GIVEN RECORDS:
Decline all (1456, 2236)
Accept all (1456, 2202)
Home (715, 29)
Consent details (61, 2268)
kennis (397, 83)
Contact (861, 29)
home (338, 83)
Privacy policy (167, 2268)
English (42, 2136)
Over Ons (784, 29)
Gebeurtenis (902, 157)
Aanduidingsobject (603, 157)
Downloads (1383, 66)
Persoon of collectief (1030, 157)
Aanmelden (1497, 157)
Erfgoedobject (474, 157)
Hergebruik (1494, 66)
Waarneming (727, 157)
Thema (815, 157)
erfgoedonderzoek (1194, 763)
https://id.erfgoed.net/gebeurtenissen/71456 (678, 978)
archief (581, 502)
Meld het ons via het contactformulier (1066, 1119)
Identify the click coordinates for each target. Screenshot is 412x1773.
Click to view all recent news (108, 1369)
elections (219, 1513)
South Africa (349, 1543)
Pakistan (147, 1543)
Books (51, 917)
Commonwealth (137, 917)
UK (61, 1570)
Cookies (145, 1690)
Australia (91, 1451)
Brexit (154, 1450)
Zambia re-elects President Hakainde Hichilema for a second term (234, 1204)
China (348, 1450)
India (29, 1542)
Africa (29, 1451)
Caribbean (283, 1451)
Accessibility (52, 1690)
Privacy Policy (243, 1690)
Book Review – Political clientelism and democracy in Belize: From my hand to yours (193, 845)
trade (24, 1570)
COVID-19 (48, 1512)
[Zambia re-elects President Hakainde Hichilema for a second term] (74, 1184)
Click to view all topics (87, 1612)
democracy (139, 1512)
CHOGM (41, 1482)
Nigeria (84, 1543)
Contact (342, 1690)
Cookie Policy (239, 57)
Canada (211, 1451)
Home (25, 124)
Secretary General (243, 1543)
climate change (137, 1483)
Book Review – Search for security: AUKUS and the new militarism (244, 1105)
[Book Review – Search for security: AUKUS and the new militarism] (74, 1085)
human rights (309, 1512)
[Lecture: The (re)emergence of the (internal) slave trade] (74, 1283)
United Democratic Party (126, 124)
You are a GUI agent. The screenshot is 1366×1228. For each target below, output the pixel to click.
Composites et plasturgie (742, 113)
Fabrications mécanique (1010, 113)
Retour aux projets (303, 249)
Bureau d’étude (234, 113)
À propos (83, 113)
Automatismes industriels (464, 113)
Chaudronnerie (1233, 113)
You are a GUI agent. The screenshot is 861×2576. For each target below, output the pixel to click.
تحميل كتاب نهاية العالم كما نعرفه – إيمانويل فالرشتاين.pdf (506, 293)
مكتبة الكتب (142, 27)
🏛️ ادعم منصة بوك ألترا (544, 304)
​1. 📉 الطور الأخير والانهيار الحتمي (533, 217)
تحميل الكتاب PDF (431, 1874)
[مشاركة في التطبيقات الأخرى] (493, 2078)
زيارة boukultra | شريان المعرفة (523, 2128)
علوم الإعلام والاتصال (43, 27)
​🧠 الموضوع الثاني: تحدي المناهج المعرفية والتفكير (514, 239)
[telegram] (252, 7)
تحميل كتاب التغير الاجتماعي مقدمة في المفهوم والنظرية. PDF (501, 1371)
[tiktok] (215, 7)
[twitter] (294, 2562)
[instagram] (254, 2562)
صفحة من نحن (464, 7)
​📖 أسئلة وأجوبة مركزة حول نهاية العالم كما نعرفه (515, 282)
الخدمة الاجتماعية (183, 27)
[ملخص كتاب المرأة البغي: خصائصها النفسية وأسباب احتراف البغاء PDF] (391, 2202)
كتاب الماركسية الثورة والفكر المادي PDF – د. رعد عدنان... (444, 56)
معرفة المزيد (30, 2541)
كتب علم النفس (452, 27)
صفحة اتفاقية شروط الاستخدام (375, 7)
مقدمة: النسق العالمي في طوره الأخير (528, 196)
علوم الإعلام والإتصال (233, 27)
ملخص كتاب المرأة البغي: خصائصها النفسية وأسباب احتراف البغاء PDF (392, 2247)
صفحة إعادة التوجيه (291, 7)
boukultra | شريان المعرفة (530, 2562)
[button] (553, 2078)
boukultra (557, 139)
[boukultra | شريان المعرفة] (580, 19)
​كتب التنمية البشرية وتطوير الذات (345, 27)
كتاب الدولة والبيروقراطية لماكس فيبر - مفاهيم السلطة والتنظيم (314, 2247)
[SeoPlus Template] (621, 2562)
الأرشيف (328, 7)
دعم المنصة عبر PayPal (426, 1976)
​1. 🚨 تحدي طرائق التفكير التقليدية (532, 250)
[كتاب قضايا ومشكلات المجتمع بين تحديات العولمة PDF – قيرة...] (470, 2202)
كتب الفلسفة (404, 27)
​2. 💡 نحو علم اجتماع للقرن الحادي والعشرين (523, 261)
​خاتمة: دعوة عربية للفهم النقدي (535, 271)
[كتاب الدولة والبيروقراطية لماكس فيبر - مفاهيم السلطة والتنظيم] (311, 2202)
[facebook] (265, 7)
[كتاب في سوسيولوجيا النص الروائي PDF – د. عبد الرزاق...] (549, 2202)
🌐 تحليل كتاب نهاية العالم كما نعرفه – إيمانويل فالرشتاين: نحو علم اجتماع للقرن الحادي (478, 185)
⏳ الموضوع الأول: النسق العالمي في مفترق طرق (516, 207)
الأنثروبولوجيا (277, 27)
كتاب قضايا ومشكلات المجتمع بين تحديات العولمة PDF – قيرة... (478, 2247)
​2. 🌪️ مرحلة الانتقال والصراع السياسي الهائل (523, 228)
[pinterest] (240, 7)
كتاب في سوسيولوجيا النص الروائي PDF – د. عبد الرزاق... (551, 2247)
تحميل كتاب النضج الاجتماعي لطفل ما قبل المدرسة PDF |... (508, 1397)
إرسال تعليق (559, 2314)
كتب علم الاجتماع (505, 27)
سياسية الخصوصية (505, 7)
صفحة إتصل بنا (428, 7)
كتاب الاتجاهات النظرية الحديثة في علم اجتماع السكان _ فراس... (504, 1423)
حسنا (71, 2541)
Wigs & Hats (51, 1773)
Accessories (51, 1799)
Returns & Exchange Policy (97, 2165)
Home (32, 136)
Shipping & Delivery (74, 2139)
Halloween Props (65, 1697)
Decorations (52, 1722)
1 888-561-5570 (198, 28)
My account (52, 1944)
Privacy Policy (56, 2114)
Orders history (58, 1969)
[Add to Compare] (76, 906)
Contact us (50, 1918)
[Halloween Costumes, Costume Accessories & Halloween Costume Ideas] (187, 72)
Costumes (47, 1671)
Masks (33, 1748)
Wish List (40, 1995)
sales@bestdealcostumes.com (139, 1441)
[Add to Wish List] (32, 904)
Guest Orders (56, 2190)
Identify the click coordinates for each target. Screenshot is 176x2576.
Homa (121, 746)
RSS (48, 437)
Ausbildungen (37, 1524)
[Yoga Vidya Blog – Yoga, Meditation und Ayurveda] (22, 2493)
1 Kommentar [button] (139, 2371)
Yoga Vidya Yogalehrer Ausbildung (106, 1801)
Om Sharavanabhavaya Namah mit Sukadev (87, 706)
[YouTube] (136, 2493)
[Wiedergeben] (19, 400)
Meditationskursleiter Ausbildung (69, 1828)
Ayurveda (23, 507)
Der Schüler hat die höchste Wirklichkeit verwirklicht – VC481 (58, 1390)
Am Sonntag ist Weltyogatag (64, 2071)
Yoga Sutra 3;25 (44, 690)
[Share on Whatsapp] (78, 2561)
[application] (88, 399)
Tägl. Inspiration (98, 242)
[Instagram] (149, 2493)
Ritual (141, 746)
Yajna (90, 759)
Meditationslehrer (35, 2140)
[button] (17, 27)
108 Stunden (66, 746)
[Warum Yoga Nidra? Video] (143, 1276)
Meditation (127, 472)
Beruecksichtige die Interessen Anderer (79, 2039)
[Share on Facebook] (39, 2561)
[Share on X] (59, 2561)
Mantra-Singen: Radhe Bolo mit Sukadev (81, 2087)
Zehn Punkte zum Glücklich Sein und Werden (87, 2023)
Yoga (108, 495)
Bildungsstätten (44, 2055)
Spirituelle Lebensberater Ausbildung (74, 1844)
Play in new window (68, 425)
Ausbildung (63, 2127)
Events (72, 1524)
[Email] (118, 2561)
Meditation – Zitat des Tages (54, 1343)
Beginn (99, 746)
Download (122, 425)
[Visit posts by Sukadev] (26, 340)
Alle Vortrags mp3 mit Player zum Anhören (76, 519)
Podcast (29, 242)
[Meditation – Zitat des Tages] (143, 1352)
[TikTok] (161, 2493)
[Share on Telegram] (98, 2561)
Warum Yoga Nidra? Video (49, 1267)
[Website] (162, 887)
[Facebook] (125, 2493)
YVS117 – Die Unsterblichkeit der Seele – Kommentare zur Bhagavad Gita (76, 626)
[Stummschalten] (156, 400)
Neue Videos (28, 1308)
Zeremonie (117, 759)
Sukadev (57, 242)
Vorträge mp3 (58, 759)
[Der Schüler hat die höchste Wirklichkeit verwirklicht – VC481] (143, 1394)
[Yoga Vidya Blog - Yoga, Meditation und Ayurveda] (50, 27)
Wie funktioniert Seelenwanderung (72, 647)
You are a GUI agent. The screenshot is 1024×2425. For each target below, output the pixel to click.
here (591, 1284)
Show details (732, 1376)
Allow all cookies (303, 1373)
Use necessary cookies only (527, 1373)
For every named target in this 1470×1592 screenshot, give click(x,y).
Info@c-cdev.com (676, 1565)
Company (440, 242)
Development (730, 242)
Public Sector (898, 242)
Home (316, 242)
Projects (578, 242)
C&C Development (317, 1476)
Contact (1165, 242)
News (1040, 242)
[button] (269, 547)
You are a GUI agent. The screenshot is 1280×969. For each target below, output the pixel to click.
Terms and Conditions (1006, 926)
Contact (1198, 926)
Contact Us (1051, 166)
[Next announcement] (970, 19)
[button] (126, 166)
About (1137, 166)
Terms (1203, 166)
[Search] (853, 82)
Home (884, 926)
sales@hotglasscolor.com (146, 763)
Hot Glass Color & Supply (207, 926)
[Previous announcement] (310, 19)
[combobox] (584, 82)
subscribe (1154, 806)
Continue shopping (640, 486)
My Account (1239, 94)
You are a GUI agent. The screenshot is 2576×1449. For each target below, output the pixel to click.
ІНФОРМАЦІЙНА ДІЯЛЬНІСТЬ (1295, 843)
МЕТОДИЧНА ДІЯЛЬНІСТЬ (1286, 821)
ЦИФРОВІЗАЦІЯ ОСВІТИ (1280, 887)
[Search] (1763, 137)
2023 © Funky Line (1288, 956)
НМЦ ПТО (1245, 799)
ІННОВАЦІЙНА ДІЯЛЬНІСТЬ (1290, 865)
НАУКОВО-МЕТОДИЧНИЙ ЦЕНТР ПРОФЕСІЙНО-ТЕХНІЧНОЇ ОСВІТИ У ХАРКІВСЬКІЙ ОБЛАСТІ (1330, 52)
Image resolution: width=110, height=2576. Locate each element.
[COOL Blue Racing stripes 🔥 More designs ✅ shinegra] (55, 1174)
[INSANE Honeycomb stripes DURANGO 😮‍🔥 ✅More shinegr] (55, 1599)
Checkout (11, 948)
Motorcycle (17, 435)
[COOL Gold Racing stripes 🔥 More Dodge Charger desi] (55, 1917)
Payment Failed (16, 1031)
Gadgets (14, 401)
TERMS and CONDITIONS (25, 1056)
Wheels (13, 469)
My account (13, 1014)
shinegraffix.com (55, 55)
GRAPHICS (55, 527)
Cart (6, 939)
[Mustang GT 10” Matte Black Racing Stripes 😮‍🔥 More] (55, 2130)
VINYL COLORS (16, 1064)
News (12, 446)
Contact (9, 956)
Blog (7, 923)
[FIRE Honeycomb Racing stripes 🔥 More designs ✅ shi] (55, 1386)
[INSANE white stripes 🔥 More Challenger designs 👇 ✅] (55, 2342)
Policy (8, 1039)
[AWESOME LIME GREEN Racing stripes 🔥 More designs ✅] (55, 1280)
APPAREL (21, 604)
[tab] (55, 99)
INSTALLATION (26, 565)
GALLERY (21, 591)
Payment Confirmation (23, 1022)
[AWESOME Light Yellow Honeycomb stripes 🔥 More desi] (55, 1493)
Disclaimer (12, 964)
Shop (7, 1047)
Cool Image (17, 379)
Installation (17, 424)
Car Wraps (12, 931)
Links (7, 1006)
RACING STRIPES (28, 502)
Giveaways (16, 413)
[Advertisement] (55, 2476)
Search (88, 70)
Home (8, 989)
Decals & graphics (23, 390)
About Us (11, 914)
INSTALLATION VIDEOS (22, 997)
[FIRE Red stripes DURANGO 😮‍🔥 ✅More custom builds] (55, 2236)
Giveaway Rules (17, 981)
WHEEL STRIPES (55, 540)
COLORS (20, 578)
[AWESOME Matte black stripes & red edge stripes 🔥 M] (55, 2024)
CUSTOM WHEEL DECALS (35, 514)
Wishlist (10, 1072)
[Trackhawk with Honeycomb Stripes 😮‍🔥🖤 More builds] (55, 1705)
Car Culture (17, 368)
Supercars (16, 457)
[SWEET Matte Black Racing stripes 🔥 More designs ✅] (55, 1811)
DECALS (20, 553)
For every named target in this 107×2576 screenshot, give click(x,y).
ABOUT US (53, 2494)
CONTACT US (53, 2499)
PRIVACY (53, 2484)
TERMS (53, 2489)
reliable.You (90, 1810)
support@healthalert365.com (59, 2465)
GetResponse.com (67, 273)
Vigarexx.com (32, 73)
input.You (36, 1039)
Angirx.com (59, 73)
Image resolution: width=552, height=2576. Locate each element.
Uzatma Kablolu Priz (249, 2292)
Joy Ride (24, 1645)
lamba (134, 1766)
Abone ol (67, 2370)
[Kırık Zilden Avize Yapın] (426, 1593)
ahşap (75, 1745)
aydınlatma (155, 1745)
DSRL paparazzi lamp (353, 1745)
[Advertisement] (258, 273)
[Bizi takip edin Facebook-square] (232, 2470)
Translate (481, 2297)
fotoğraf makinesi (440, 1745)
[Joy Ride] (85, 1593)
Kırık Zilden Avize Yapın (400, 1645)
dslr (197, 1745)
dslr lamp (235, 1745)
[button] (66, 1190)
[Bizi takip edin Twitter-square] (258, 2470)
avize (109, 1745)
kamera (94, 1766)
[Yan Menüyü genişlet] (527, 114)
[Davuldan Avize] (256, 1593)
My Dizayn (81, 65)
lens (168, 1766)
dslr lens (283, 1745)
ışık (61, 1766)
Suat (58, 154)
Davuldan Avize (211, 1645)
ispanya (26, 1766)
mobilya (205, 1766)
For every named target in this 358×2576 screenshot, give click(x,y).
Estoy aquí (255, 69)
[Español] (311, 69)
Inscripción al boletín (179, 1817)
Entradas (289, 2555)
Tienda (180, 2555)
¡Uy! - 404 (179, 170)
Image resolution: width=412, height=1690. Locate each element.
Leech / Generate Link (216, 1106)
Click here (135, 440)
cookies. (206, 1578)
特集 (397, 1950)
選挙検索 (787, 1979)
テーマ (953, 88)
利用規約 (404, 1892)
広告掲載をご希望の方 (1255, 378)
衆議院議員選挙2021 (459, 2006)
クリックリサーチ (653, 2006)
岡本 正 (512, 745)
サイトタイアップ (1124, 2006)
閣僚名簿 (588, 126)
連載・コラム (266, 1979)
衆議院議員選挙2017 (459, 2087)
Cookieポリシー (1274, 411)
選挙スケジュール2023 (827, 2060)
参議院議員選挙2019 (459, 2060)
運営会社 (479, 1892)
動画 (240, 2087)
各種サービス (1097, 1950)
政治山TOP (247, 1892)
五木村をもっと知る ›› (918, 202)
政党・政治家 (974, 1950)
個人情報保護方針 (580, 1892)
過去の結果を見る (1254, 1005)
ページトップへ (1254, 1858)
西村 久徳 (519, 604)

DIRECTIONS FOR THIS TASK:
Using the records above, repeat exactly the lines from the first one through the line with "Waarneming (727, 157)".

OUTPUT OF THE EXERCISE:
Decline all (1456, 2236)
Accept all (1456, 2202)
Home (715, 29)
Consent details (61, 2268)
kennis (397, 83)
Contact (861, 29)
home (338, 83)
Privacy policy (167, 2268)
English (42, 2136)
Over Ons (784, 29)
Gebeurtenis (902, 157)
Aanduidingsobject (603, 157)
Downloads (1383, 66)
Persoon of collectief (1030, 157)
Aanmelden (1497, 157)
Erfgoedobject (474, 157)
Hergebruik (1494, 66)
Waarneming (727, 157)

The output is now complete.